PLEASE NOTE: Gold Coast Spine does not perform these investigations, we are supplying information for your reference only.
What is an MRI?
Magnetic Resonance Imaging (MRI) is an imaging technique that uses magnetic fields, radiofrequencies and a computer to take highly detailed images of the human body. In particular, MRI scans help show soft tissue structures with greater contrast and are therefore better for differentiating the type of tissue that is seen on the scan. MRI does not use radiation, and is generally a simple, pain free procedure.
How do I prepare for my MRI?
Prior to arriving for your MRI scan, you will be asked to complete a series of safety questions to find out if you have any metal or implants in your body. If you should answer YES to any of these questions, it is important that you notify the radiology company as soon as possible. If you are uncertain if you have any of the following devices, please check with your GP or specialist. These questions will include:
In most cases, there is no special preparation for an MRI scan. You can eat and drink normally on the day of the scan and you can continue to take any prescribed medication. It is also important that you bring your referral form and all x-rays, CT scans or ultrasounds taken in the last 2 years that may be relevant to why you are having the scan. The radiologist may like to compare the information or see if your condition has changed since your last scan.
It is very important not to bring any metal into the scan room without letting the radiographer know. Before the scan, you will be asked to remove your wallet, keys, coins, credit cards, bus tickets and mobile phones. Clothing with metal clips will also need to be removed. These can all be damaged by the strong magnet of the MRI scanner, or might cause distortions in the MRI pictures.
How is an MRI scan done?
Flat bed MRI scanners
Most MRI scanners require you to lie on a flat bed that moves into a short tunnel where the pictures are taken. During the scan, you will need to keep very still to improve the quality of the images. The scanner may make a large amount of noise during the scan, which resembles a thumping or humming noise. You will be given earplugs or headphones to assist in blocking out this noise. It is very important that during these periods you keep very still. The time required to complete the scan including getting you ready varies and usually takes between 30 minutes to 1 hour. Trying to remain as relaxed and comfortable during the scan will ensure that the best possible pictures are obtained.

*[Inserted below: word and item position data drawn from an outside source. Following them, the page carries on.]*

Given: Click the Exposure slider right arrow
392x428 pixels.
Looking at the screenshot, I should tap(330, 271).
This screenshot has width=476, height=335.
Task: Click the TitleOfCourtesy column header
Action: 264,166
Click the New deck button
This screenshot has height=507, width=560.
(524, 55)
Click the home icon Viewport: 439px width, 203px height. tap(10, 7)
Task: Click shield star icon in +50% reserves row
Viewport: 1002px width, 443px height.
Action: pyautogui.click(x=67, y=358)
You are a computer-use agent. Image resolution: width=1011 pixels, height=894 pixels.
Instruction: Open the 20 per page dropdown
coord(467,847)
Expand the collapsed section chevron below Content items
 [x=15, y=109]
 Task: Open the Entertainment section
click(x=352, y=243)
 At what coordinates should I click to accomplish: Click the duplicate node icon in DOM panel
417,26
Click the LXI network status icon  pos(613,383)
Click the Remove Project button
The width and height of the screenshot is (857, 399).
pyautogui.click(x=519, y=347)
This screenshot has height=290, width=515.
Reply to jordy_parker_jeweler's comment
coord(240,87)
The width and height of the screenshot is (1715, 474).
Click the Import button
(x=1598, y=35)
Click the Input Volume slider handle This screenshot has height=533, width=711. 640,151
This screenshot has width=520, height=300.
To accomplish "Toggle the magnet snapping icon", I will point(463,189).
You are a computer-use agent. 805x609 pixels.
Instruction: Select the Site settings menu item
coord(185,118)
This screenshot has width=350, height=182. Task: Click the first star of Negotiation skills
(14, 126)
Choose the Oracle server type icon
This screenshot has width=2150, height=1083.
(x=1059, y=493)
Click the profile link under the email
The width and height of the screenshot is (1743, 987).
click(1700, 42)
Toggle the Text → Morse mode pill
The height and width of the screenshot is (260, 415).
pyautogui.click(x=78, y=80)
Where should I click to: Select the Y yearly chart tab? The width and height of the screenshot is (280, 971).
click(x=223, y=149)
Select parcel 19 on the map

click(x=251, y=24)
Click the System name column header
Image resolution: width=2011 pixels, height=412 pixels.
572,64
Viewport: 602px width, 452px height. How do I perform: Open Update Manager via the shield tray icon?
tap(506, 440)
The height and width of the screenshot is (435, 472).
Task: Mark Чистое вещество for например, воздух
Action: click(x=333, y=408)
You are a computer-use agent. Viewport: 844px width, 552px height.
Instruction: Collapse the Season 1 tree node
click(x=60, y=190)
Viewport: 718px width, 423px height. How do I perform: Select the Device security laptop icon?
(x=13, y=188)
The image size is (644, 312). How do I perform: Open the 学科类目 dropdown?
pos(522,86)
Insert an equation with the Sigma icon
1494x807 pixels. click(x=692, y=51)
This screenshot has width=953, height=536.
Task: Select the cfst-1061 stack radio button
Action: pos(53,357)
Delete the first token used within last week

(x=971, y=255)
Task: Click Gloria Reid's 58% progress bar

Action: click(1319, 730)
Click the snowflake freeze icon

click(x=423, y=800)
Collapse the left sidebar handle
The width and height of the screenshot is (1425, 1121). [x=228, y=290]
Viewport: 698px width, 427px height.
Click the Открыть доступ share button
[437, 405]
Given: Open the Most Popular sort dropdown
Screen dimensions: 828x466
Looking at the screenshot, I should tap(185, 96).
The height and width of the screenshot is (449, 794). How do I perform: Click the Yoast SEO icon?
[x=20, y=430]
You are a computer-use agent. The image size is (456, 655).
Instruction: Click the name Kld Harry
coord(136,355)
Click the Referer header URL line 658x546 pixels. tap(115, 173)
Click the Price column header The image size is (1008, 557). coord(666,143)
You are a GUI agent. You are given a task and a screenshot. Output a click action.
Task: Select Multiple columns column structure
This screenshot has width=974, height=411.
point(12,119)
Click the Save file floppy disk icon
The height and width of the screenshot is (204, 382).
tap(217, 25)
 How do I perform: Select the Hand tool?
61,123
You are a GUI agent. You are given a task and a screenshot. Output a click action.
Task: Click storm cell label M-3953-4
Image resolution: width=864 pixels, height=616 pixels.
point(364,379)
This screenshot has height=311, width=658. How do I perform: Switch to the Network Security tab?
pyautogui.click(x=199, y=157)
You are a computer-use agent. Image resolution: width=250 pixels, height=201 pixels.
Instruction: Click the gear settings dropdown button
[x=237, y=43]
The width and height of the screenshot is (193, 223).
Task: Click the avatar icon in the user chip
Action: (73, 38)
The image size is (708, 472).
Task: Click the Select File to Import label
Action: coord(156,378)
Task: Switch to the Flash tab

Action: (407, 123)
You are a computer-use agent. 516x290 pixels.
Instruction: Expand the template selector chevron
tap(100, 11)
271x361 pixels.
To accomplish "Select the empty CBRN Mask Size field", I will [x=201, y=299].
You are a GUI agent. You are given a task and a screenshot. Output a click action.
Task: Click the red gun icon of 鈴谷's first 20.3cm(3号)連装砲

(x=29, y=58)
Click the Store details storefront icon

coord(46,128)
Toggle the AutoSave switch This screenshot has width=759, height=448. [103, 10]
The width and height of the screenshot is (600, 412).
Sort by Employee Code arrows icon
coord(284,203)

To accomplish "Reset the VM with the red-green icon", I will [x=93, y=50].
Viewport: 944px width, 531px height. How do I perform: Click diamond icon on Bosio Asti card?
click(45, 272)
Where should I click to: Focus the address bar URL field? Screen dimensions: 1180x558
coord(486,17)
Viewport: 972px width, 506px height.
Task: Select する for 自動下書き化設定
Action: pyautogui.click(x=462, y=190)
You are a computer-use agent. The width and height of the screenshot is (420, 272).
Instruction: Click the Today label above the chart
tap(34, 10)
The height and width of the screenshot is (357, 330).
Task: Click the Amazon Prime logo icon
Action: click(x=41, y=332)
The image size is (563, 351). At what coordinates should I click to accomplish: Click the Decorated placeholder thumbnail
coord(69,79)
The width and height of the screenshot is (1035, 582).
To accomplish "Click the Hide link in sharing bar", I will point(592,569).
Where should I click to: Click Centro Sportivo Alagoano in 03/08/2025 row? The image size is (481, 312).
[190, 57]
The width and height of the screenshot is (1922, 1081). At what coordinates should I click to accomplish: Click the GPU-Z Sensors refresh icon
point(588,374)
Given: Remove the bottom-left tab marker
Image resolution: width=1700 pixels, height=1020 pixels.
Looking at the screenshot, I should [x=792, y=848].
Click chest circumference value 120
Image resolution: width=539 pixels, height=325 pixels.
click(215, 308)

A new upright multi-positional MRI scanner is now available in one location in Australia (Sydney). With an upright MRI scanner there is no tunnel and there is nothing in front of your face so there is no worry about claustrophobia. Also, it can image larger framed individuals, it can assist in diagnosis through the use of weight bearing and multi positional images, and children can be scanned while sitting in their parent’s lap. At this time, there are no upright MRI scanners in Queensland.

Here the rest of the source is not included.